Uma pesquisa do Ibmec Educacional para a Agência Estado revela que, nos últimos cinco anos e meio, os fundos de ações tiveram a menor valorização acumulada entre todos os segmentos dessa indústria. De acordo com o professor Antonio Zoratto Sanvicente, coordenador do estudo, o ganho real (descontada a inflação) dos fundos de ações ficou em 11,84% de junho de 1996 a dezembro do ano passado. No mesmo intervalo, os fundos cambiais tiveram resultado positivo de 139,46% e os de renda fixa, de 69,34%.Para o diretor de renda variável da BankBoston Asset Management, Julio Ziegelmann, os últimos cinco anos apresentaram uma concentração de crises incomum. "Tivemos crise da Ásia, da Rússia, desvalorização do real, crise argentina, atentados e desaceleração econômica nos EUA", lembrou.O diretor de investimentos do ABN Amro Asset Management, Alexandre Póvoa, avalia que são necessárias duas variáveis para que a Bolsa se configure um bom investimento: desenvolvimento econômico e juros baixos.Ele observa, porém, que nos últimos cinco anos e meio o crescimento médio do Brasil foi modesto, considerando ser um país emergente, e "as taxas de juros reais ultrapassam dois dígitos". Enquanto o principal referencial do mercado de renda variável - o Ibovespa - teve ganho real 37,80% no período, os fundos de ações mostraram valorização inferior em 25,96 pontos porcentuais, segundo os Índices AE/Ibmec.No caso dos fundos cambiais, a variação é de quase 100 pontos. Nos últimos cinco anos e seis meses, o dólar apontou alta acumulada de 41,71%, enquanto os fundos atrelados a papéis cambiais tiveram ganho de 139,46%.Os fundos de renda fixa também tiveram performance superior aos de ações, e foram os que mais se aproximaram do seu "benchmark" (referencial), o Contrato de Depósito Interfinanceiro (CDI).

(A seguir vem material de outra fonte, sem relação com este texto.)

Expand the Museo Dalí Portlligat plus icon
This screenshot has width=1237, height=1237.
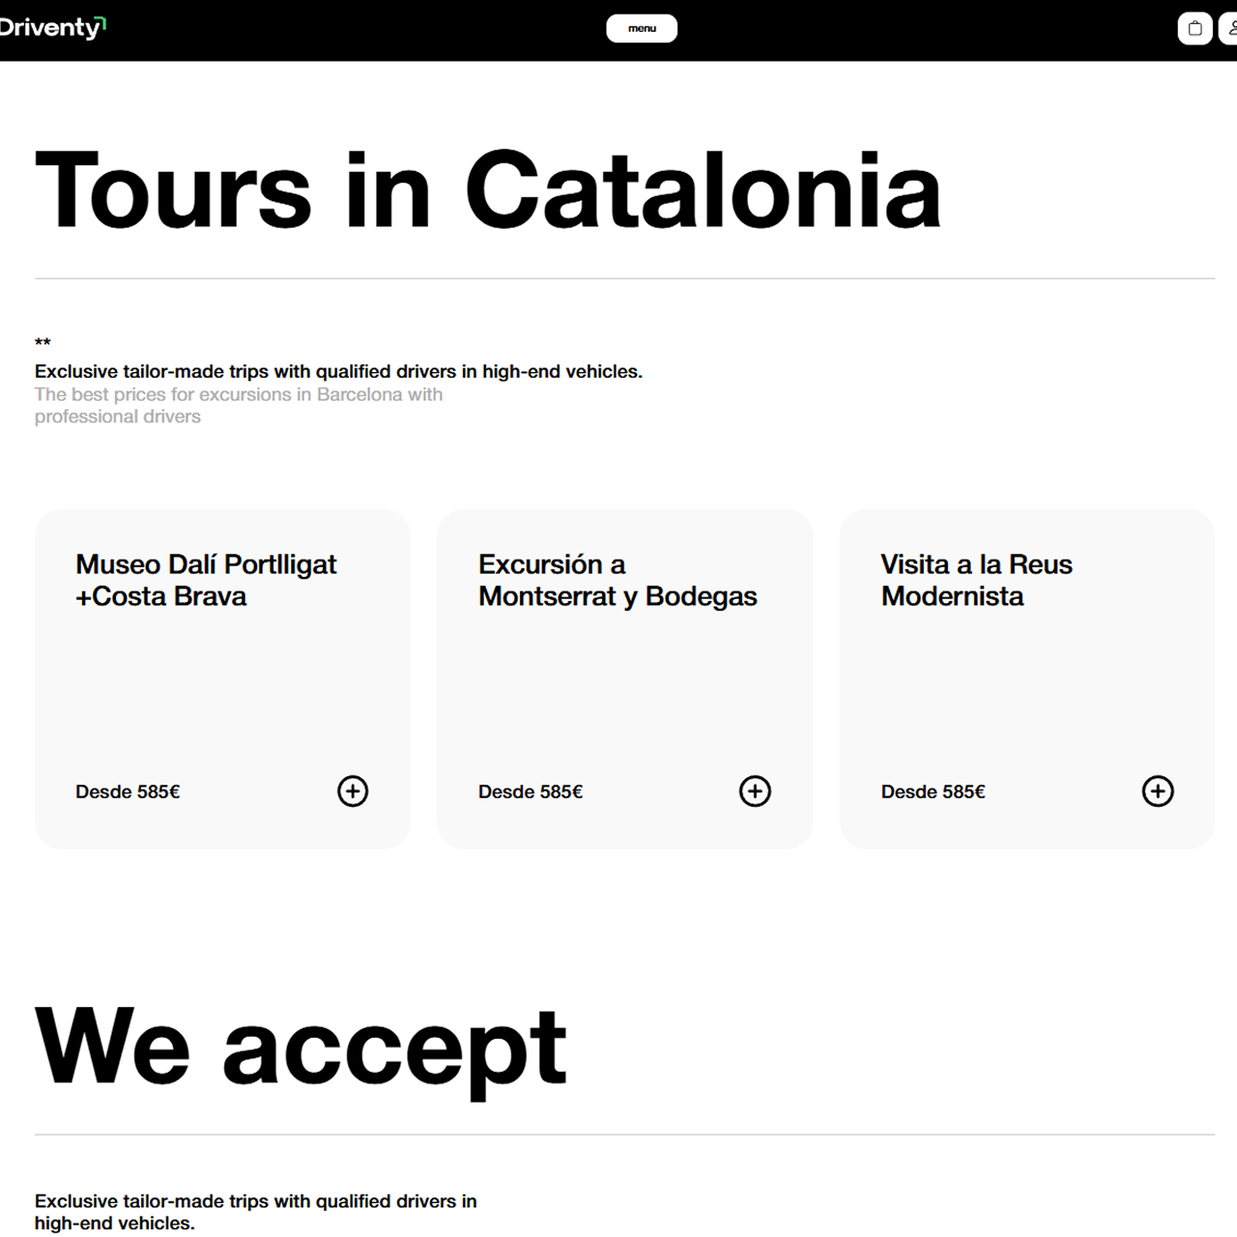pos(353,791)
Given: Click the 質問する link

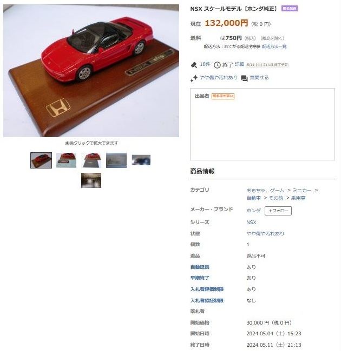Looking at the screenshot, I should tap(259, 78).
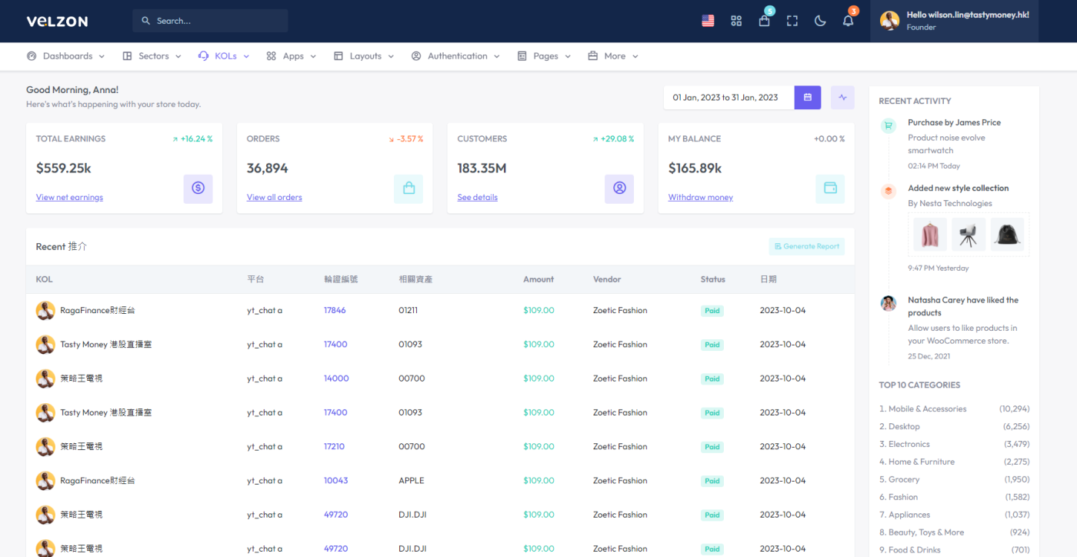
Task: Open the Authentication menu item
Action: pyautogui.click(x=456, y=56)
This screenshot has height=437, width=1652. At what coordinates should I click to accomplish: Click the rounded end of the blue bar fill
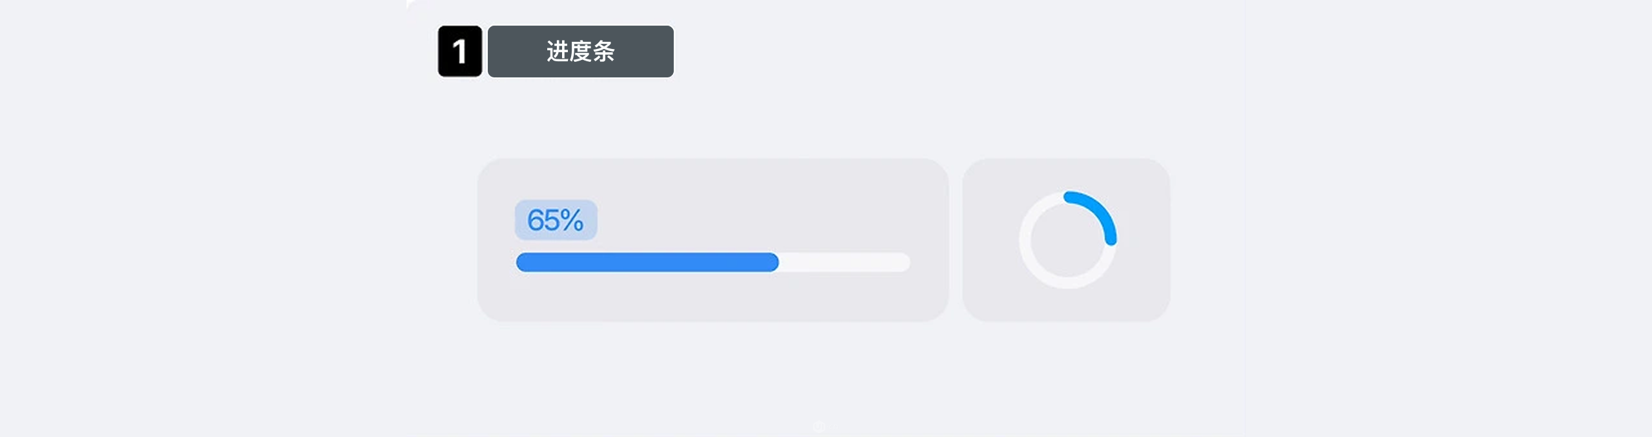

Desde o começo da pesquisa do Ibmec, a valorização dos fundos foi de 69,34%, ante 89,03% do CDI.Póvoa, do ABN, avalia que o incentivo para migrar da renda fixa para a variável é muito baixo, já que as taxas de juros são elevadas. Além disso, diz, a carga tributária que incide sobre o investimento em ações é pesada. Na opinião dos especialistas, ainda não chegou a hora de os fundos de ações iniciarem uma recuperação.